Оноре побледнел, и ветеринар испугался; он попытался было отбиться, но брат резко подтолкнул его к канаве и усадил на краю ее, рядом с собой. Видя, что оба они повернулись к нему спиной, рыжий жеребец дотянул коляску до двора и остановился там в тени орешника.
— Когда пришли пруссаки, — сказал Оноре.
Он остановился, посмотрел Фердинану в глаза и яростно бросил:
— Мне незачем держать все это в себе. Сейчас ты узнаешь все!
Он тут же успокоился и продолжал ровным голодом:
— Я оказался в одной ватаге ополченцев, которая металась по окрестностям без всякого понятия, что нужно делать. Когда до нас дошли сведения, что они приближаются к Клакбю, мы расположились на опушке леса. Глупо, конечно, но перед этим мы всю ночь пили напропалую в одном трактире в Руйе. Нам захотелось схитрить, а в глубине души все мы жалели, что не примкнули к пехотинцам, которые защищали высоты Бельшом. Что до меня, то я залег в конце Горелого Поля, позади грабовой рощицы, которая выходила на равнину. Потом ее вырубили. Это происходило как раз вон там.
Оноре показал на часть леса в четырехстах или пятистах метрах от них.
— И вот около двух часов пополудни гляжу и вижу, как над Красным Холмом появляются островерхие каски. Слышно было, как попискивают их дудки. Стоит мне вспомнить тот мотив, жить не хочется. Смотрел я, как эта нечисть вываливается на равнину и все на наш дом поглядывает, так у меня аж горло перехватывало. Ну а рядом со мной, метрах в десяти или пятнадцати, лежал пятнадцатилетний парень по фамилии Тушер. Неплохой парень, только молодой еще, с не очень устоявшимся умишком. Я его не видел, но вдруг слышу, как он говорит мне каким-то странным голосом: «Пруссаки вошли в Рекарский лес». Сперва я хотел сказать ему, чтобы он заткнулся, а потом подумал, что в той группе молодцов, которая обосновалась на опушке, нашлось бы немало таких, кого по глупости могло угораздить пульнуть из ружья, и тогда доброй половины жителей Клакбю как не бывало. «И то верно, — говорю я ему, — сейчас к тому же они окружат нас и зажмут между двумя прудами». Тушер лежал от меня слева, а через пять минут тот, что был справа, сообщил мне новость: боши зажимают нас между двумя прудами.
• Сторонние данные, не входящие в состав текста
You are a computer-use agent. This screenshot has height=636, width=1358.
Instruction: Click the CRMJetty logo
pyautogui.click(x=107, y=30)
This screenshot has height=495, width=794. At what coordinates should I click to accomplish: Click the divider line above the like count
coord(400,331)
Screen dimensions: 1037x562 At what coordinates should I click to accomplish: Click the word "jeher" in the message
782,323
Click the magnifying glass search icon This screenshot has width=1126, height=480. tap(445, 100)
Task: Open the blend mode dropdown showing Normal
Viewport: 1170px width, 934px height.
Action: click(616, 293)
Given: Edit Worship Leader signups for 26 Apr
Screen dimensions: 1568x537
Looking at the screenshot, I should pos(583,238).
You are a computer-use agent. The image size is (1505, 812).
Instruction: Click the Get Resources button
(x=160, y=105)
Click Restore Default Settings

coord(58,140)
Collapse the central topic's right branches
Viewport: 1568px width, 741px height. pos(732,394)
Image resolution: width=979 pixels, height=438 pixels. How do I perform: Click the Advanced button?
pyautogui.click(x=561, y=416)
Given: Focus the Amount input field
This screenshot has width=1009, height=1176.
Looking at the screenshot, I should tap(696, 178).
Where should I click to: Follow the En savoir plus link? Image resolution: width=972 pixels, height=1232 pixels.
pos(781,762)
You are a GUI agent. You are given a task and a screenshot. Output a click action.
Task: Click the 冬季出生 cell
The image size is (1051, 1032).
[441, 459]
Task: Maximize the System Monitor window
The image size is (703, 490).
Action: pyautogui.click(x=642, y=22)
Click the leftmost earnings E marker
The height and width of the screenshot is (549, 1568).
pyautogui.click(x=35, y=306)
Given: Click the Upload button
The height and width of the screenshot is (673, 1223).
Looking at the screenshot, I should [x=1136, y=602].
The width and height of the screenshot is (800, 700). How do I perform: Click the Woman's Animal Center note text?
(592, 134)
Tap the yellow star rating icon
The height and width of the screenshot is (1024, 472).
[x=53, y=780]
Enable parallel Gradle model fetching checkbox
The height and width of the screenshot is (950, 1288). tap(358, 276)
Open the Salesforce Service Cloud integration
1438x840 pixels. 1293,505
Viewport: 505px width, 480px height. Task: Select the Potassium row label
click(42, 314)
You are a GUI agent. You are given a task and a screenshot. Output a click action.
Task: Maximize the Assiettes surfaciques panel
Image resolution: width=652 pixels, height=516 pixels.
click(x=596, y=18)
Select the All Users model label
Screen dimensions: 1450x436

Все развертывалось, как я и предвидел: дружки мои начали потихоньку улепетывать; что же, в добрый путь, однако у меня тоже, хоть я-то знал, что нужно делать, честно сказать, внутри от страха все похолодело. Так что — не оставаться же одному подкарауливать этих пруссаков — расстаюсь и я со своей опушкой, собираюсь уходить в глубь леса…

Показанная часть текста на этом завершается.